start
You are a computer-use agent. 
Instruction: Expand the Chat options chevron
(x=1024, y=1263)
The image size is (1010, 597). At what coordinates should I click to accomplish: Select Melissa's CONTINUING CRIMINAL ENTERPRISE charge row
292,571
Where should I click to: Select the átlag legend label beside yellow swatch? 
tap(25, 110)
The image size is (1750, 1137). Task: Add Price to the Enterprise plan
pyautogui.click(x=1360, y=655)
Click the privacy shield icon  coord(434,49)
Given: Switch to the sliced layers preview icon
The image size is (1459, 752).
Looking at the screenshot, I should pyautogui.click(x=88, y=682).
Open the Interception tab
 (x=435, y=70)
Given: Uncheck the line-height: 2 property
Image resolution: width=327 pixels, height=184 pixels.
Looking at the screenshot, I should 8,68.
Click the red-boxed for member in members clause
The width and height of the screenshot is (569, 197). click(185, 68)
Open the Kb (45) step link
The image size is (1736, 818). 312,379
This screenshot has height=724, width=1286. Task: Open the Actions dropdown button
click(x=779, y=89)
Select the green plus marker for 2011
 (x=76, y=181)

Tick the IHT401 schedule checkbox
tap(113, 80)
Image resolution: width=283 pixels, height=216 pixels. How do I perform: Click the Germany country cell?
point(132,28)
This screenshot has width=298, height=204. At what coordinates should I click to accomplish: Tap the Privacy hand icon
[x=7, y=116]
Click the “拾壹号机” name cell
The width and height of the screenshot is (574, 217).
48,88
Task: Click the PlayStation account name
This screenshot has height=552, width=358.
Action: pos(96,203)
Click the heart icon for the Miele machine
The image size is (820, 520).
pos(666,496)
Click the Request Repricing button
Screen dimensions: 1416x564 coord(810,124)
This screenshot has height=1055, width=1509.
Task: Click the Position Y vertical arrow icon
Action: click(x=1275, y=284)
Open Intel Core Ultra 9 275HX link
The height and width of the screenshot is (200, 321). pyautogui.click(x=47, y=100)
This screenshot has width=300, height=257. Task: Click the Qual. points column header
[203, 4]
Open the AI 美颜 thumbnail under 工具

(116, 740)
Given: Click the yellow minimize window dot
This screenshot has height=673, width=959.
end
(Direction):
Rewrite all the entries above with "Open the" changed to "Go to the" wherever it occurs, leaving everything else unchanged.

(Exercise result):
You are a computer-use agent. 
Instruction: Expand the Chat options chevron
(x=1024, y=1263)
The image size is (1010, 597). At what coordinates should I click to accomplish: Select Melissa's CONTINUING CRIMINAL ENTERPRISE charge row
292,571
Where should I click to: Select the átlag legend label beside yellow swatch? 
tap(25, 110)
The image size is (1750, 1137). Task: Add Price to the Enterprise plan
pyautogui.click(x=1360, y=655)
Click the privacy shield icon  coord(434,49)
Given: Switch to the sliced layers preview icon
The image size is (1459, 752).
Looking at the screenshot, I should pyautogui.click(x=88, y=682).
Go to the Interception tab
 (x=435, y=70)
Given: Uncheck the line-height: 2 property
Image resolution: width=327 pixels, height=184 pixels.
Looking at the screenshot, I should 8,68.
Click the red-boxed for member in members clause
The width and height of the screenshot is (569, 197). click(185, 68)
Go to the Kb (45) step link
The image size is (1736, 818). 312,379
This screenshot has height=724, width=1286. Task: Go to the Actions dropdown button
click(x=779, y=89)
Select the green plus marker for 2011
 (x=76, y=181)

Tick the IHT401 schedule checkbox
tap(113, 80)
Image resolution: width=283 pixels, height=216 pixels. How do I perform: Click the Germany country cell?
point(132,28)
This screenshot has width=298, height=204. At what coordinates should I click to accomplish: Tap the Privacy hand icon
[x=7, y=116]
Click the “拾壹号机” name cell
The width and height of the screenshot is (574, 217).
48,88
Task: Click the PlayStation account name
This screenshot has height=552, width=358.
Action: pos(96,203)
Click the heart icon for the Miele machine
The image size is (820, 520).
pos(666,496)
Click the Request Repricing button
Screen dimensions: 1416x564 coord(810,124)
This screenshot has height=1055, width=1509.
Task: Click the Position Y vertical arrow icon
Action: click(x=1275, y=284)
Open Intel Core Ultra 9 275HX link
The height and width of the screenshot is (200, 321). pyautogui.click(x=47, y=100)
This screenshot has width=300, height=257. Task: Click the Qual. points column header
[203, 4]
Go to the AI 美颜 thumbnail under 工具

(116, 740)
Given: Click the yellow minimize window dot
This screenshot has height=673, width=959.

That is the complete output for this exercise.